Role of the particle's stepping cycle in an asymmetric exclusion process: A model of mRNA translation

TL;DR

This paper extends the ASEP model of mRNA translation by incorporating the ribosome's biochemical cycle, revealing that phase transition points differ from standard models and highlighting the cycle's biological significance.

Contribution

It introduces a mean-field model that includes the ribosome's stepping cycle, bridging simple ASEP models and complex detailed models for better biological insight.

Findings

Phase transition points differ from standard ASEP.

Inclusion of the biochemical cycle affects system dynamics.

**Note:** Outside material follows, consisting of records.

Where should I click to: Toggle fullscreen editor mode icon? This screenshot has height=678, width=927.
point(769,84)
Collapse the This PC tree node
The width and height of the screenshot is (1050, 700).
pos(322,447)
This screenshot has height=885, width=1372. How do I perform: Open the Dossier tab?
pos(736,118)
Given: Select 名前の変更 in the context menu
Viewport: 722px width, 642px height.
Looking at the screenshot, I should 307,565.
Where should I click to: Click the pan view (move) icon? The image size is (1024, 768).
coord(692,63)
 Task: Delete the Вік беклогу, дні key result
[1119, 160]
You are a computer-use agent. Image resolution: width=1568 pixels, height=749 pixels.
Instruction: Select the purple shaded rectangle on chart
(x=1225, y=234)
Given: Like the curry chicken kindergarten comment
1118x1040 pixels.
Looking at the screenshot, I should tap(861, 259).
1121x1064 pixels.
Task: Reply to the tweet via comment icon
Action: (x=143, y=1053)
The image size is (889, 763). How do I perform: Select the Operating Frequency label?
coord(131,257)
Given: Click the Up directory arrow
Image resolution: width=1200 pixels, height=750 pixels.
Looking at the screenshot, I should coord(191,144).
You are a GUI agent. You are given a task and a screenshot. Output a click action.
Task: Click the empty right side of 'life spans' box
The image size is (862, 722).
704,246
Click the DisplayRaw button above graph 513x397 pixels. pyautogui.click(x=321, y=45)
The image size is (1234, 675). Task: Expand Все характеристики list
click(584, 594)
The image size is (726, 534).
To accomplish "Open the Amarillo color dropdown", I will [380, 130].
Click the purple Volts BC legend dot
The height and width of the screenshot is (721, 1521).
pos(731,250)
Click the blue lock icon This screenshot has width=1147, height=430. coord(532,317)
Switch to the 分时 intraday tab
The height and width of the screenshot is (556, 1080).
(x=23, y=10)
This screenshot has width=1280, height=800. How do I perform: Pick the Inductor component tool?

Analytical characterization of different translation phases.

Abstract

Messenger RNA translation is often studied by means of statistical-mechanical models based on the Asymmetric Simple Exclusion Process (ASEP), which considers hopping particles (the ribosomes) on a lattice (the polynucleotide chain). In this work we extend this class of models and consider the two fundamental steps of the ribosome's biochemical cycle following a coarse-grained perspective. In order to achieve a better understanding of the underlying biological processes and compare the theoretical predictions with experimental results, we provide a description lying between the minimal ASEP-like models and the more detailed models, which are analytically hard to treat. We use a mean-field approach to study the dynamics of particles associated with an internal stepping cycle. In this framework it is possible to characterize analytically different phases of the system (high density, low density or maximal current phase). Crucially, we show that the transitions between these different phases occur at different parameter values than the equivalent transitions in a standard ASEP, indicating the importance of including the two fundamental steps of the ribosome's biochemical cycle into the model.